Here, the PV (Peak-to-Valley) value of the unevenness in the z direction of the first image plane is Δzi, and the PV value of the unevenness of the object in the imaging region, that is, the surface (object surface) of the object A maximum distance between portions separated from each other in the z direction is represented by Δzo. At this time, Δzi is expressed by the following equation (1) using Δzo and the magnification M _{1 of} the first imaging optical system 210.
Δzi = M ₁ ² × Δzo (1)
Since the amount of deformation of the reflecting member 70 is half of the amount of unevenness in the z direction of the first image plane, if there is an upper limit in the amount of deformation of the reflecting member 70, the PV value of the unevenness of the first image surface There is an allowable upper limit for Δzi. When the maximum distance in the z direction that can be set between the reflecting surface portions different from each other due to the deformation of the reflecting member 70 is the maximum stroke Δzm of the reflecting member 70,
Δzi / 2 ≦ Δzm (2)
There is a constraint condition. From Expression (1), the condition of Expression (2) is satisfied when the magnification M1 of the _first imaging optical system 210 satisfies the condition represented by Expression (3) below.
M ₁ ≦ √ (2 × Δzm / Δzo) (3)
When a sample sealed in a preparation is handled as an object, Δzo is generally about 10 μm. On the other hand, in the existing deformable mirror, Δzm is 100 μm or less. Therefore, from the calculation for substituting these values into the equation (3), the magnification M1 of the _first imaging optical system 210 is suitably 5 times or less.
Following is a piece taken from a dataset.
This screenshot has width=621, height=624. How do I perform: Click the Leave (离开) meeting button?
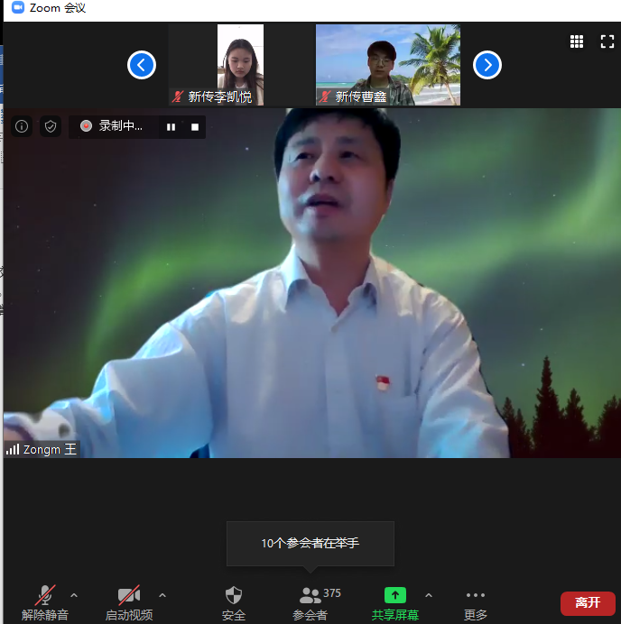[x=588, y=603]
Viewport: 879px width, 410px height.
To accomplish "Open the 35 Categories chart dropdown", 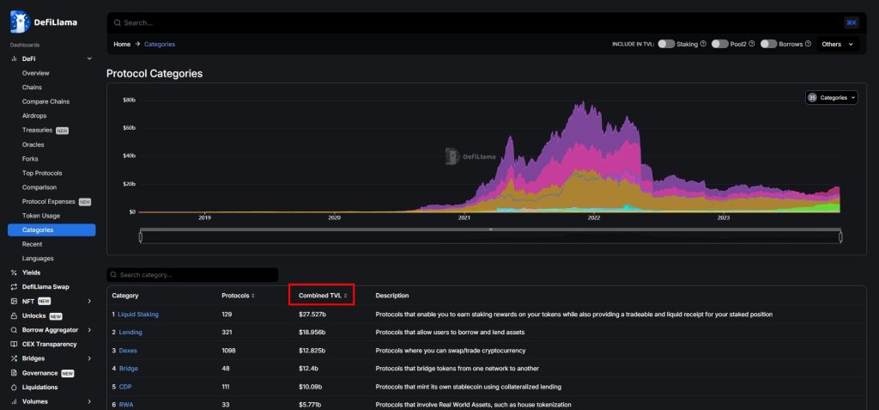I will [x=831, y=98].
  The objective optical system 200 of the present embodiment has a configuration in which a beam splitter 90 is disposed in a parallel optical path 80 between the first optical system 50 and the second optical system 60, and thus the first imaging optical system 210 can be set to a low magnification. Therefore, the condition of Expression (3) can be satisfied, and the unevenness of the image plane can be corrected using the existing deformable mirror as the reflecting member 70.

  Then, the light reflected by the reflecting member 70 is enlarged and imaged by the second imaging optical system 220 as the magnifying optical system, if necessary. By using the configuration of the present embodiment, the magnification of the first image forming optical system 210 and the second image forming optical system 220 can be set so that the area and maximum stroke of the reflecting surface of the reflecting member 70 to be used and the pixels of the image sensor 110 are increased. It can be selected to meet conditions such as pitch.
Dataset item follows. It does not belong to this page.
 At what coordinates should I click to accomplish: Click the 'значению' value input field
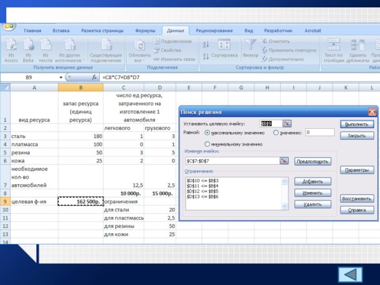pyautogui.click(x=320, y=133)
  Further, in order to suppress the occurrence of aberration and distortion associated with the deformation of the reflecting member 70, the second optical system 60 is desirably an optical system in which the side on which the reflecting member 70 is disposed is telecentric.

  The appropriate amount of deformation of the reflecting member 70 for flattening the second image plane is referred to the change in contrast of the image acquired by the image sensor 110 with respect to the deformation of the reflecting member 70, that is, the focus state of the optical image. The image processing / control unit 300 determines and controls the image.

  Further, defocus (offset component) that occurs uniformly in the entire imaging region may be removed by moving the imaging stage 20 or the imaging element 110 in the optical axis direction and performing focus adjustment.

  In order to suppress the occurrence of aberration and distortion when the imaging stage 20 or the imaging element 110 is moved in the optical axis direction, the first optical system 50 is a telecentric optical system on the object side, and the third optical system 100 Is desirably a telecentric optical system on the image side.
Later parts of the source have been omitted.